**ASSIGNMENT**
In the following listing, find the lines containing "Bookmark" and report them.
══════════════════════════════
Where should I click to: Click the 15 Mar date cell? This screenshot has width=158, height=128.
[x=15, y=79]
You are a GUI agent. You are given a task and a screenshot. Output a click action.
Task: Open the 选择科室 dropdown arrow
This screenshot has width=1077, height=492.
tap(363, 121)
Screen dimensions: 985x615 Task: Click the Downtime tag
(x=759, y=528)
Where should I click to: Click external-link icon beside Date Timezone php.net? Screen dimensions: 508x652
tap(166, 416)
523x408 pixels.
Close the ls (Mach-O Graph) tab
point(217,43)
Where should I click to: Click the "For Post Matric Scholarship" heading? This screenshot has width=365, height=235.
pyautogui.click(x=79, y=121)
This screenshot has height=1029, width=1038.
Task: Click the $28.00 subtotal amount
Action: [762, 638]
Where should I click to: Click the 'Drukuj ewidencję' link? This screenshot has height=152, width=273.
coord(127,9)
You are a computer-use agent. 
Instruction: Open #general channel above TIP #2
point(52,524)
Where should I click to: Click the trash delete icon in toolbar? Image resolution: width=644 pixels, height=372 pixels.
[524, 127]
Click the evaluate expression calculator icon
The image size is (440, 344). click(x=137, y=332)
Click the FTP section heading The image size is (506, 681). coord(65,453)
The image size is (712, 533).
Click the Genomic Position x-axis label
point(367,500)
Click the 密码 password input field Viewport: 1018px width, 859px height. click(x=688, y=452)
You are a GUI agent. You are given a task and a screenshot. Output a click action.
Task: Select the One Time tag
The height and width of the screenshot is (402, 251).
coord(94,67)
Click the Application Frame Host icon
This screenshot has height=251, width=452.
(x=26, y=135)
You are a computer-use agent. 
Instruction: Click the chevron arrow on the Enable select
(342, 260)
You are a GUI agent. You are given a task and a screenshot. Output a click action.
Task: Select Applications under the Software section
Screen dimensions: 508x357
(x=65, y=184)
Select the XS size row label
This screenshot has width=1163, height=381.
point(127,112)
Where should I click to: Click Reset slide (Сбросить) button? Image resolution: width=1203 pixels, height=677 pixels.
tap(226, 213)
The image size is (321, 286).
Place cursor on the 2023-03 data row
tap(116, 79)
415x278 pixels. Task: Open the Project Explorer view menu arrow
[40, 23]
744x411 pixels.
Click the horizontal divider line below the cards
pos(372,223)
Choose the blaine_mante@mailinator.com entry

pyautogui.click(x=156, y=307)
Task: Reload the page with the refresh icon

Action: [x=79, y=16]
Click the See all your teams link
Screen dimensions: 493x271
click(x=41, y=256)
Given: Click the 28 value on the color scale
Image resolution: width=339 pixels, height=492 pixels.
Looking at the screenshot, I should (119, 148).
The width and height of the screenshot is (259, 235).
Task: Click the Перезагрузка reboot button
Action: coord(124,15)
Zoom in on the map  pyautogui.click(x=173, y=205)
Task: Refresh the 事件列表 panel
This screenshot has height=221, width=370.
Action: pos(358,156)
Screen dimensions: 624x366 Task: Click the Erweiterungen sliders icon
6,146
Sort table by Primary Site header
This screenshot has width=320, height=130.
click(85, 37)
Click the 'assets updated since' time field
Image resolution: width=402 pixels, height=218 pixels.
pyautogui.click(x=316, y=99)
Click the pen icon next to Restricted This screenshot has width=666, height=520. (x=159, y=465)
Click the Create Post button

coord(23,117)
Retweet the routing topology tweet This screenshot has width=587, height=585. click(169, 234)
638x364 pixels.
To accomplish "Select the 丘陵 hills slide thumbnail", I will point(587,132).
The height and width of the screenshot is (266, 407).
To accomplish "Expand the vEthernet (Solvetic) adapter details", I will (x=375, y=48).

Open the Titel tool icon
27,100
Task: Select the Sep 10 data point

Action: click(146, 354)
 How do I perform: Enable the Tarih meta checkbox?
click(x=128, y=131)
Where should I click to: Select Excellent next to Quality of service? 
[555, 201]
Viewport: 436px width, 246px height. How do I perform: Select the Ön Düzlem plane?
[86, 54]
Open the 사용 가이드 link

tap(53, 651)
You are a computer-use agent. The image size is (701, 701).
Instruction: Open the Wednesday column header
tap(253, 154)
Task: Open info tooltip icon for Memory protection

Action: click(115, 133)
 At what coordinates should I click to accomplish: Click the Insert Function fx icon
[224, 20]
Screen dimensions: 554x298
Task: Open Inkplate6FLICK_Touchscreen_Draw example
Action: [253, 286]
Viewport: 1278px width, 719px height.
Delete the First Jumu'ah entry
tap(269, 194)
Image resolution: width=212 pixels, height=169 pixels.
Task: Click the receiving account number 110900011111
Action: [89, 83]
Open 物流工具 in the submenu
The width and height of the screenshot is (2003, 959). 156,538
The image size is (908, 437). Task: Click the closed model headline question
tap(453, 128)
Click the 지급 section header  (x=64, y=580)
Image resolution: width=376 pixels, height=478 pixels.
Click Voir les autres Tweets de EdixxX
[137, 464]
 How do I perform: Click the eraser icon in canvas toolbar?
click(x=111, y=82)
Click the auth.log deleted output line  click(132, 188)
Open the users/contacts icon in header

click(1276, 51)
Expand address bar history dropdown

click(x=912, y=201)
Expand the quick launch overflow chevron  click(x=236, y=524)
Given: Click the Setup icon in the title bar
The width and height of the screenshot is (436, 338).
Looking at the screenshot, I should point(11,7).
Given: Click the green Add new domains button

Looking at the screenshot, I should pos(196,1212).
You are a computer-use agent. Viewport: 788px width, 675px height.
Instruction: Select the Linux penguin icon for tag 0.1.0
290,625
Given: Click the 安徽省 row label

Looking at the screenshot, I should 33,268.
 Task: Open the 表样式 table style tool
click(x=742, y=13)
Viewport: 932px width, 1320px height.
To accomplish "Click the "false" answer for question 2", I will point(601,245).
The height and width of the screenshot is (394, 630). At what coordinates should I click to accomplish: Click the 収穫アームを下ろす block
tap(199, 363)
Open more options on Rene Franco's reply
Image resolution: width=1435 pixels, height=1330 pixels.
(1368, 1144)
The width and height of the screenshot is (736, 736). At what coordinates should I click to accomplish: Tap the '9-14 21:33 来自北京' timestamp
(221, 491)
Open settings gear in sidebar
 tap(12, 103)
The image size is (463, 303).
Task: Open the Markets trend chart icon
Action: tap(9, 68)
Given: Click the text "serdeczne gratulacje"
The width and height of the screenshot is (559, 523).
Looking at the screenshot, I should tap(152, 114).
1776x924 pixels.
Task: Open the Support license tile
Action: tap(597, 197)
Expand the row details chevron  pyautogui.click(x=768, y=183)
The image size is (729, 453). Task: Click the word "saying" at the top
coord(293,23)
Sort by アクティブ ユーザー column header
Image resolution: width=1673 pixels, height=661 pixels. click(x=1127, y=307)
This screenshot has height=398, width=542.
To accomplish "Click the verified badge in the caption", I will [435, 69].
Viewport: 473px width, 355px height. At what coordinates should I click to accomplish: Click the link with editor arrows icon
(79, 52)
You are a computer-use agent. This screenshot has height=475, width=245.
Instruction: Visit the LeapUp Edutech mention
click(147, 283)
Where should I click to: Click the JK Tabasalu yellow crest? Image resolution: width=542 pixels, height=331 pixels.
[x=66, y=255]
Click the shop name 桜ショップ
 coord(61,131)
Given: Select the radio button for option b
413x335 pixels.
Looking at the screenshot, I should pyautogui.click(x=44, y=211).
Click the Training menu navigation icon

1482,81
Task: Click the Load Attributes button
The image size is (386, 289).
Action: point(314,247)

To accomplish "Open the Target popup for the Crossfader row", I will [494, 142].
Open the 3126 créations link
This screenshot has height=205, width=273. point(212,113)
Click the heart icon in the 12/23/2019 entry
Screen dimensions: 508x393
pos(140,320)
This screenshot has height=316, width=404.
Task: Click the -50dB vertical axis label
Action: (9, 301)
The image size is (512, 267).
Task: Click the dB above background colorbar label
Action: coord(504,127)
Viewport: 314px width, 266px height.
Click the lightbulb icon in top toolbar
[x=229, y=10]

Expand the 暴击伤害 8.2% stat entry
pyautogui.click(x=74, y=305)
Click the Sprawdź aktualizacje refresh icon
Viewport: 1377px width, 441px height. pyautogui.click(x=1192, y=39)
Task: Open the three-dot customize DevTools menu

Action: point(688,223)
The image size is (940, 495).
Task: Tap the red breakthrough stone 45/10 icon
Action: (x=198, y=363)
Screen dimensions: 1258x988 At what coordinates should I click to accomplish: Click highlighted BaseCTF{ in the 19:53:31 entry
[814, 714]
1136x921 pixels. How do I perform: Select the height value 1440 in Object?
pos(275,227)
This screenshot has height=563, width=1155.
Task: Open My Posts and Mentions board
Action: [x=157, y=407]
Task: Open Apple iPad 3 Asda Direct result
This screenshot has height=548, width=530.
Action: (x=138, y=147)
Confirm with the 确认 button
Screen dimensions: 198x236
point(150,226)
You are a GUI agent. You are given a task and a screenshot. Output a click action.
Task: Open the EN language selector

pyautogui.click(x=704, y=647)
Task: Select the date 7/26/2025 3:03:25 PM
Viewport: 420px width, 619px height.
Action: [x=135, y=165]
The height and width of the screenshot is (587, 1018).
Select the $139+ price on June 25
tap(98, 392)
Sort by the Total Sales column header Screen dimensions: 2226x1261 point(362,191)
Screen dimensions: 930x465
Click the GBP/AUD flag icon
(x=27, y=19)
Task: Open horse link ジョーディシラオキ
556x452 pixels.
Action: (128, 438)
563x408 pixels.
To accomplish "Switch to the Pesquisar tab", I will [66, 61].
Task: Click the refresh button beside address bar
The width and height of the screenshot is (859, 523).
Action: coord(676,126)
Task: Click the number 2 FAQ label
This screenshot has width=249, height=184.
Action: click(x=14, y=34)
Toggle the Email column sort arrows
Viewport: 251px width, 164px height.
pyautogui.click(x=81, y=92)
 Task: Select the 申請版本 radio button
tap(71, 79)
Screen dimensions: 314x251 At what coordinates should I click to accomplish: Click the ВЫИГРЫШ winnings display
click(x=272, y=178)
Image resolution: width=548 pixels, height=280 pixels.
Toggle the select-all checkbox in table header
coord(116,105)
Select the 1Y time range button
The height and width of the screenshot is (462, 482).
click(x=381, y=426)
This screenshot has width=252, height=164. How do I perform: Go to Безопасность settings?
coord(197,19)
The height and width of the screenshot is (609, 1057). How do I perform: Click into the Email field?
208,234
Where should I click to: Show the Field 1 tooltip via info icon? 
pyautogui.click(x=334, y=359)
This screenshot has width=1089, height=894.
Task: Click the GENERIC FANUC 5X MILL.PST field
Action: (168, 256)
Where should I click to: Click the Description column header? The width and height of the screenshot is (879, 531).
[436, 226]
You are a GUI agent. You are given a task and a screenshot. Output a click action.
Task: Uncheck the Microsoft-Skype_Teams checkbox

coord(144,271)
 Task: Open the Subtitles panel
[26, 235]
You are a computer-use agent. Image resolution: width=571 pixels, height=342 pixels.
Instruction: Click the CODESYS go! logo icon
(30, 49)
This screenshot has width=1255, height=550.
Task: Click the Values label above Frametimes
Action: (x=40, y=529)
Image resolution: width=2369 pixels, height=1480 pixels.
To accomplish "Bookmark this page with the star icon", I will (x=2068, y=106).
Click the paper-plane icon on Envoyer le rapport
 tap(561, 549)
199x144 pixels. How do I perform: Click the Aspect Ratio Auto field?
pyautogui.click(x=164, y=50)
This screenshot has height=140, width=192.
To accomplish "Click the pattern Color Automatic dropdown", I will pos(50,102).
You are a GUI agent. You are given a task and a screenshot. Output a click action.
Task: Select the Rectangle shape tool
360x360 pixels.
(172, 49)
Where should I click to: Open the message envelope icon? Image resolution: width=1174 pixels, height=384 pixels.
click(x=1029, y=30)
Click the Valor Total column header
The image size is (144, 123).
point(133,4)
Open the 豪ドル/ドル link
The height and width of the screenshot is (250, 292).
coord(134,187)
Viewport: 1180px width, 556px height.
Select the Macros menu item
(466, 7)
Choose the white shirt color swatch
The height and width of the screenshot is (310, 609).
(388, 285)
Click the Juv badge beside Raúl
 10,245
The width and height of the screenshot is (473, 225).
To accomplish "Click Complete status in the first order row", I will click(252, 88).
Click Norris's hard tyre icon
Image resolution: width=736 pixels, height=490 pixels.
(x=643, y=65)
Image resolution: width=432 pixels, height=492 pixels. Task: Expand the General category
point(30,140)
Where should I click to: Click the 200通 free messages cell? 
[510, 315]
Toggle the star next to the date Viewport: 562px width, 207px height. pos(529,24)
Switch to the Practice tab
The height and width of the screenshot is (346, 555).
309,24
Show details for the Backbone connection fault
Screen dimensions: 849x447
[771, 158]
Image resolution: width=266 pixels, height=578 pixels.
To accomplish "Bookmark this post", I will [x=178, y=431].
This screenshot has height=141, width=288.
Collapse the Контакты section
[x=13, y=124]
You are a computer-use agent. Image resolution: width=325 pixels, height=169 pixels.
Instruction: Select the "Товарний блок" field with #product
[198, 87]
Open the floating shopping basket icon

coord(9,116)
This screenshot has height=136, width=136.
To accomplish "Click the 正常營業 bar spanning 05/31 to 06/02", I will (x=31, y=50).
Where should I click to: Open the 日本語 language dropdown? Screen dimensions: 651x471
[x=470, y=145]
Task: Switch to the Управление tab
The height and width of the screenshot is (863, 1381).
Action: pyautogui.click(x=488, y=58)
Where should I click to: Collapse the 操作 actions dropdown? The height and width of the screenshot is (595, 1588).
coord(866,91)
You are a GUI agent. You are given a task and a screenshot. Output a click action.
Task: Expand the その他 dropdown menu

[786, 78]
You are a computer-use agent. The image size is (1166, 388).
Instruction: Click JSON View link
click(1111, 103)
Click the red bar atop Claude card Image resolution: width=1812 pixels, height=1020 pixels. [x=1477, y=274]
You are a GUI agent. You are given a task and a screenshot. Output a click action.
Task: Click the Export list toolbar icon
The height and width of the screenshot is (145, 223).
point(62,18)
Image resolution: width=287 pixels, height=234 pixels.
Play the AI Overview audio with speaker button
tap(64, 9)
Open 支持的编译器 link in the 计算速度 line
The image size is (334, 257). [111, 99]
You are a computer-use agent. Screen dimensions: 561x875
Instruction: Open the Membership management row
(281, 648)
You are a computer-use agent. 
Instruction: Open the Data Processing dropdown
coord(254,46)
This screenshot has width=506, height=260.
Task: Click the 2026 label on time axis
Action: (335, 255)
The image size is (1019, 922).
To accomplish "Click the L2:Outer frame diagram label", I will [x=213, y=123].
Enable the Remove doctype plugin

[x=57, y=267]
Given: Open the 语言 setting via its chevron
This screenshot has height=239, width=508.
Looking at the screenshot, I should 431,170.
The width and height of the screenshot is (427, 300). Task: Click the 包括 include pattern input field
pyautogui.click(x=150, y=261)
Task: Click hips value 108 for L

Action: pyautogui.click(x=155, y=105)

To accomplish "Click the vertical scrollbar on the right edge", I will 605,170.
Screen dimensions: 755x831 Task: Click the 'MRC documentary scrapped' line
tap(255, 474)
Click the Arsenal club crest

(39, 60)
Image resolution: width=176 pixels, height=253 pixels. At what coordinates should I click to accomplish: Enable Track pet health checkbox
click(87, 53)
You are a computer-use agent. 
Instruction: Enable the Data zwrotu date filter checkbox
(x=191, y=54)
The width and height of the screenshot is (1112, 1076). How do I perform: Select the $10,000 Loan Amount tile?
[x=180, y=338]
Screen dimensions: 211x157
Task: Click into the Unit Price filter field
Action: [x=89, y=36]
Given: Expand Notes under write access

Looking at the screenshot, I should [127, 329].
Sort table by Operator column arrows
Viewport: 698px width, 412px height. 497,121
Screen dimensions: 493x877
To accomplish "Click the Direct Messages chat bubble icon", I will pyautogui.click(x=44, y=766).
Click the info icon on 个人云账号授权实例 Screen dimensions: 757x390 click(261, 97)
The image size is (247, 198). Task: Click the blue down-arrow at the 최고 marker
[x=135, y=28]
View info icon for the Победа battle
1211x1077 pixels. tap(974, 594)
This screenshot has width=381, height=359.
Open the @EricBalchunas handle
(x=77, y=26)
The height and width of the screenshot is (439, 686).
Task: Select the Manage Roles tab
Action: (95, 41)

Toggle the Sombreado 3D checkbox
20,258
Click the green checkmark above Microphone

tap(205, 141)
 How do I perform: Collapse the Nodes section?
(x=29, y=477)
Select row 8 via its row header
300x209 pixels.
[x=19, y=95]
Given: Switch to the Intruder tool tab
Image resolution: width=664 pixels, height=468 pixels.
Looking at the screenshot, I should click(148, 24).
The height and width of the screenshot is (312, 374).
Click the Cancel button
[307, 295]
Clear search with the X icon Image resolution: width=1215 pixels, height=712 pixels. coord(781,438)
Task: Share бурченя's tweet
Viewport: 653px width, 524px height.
══════════════════════════════
**SOLUTION TO THIS EXERCISE**
To accomplish "Bookmark this page with the star icon", I will (x=2068, y=106).
To accomplish "Bookmark this post", I will [x=178, y=431].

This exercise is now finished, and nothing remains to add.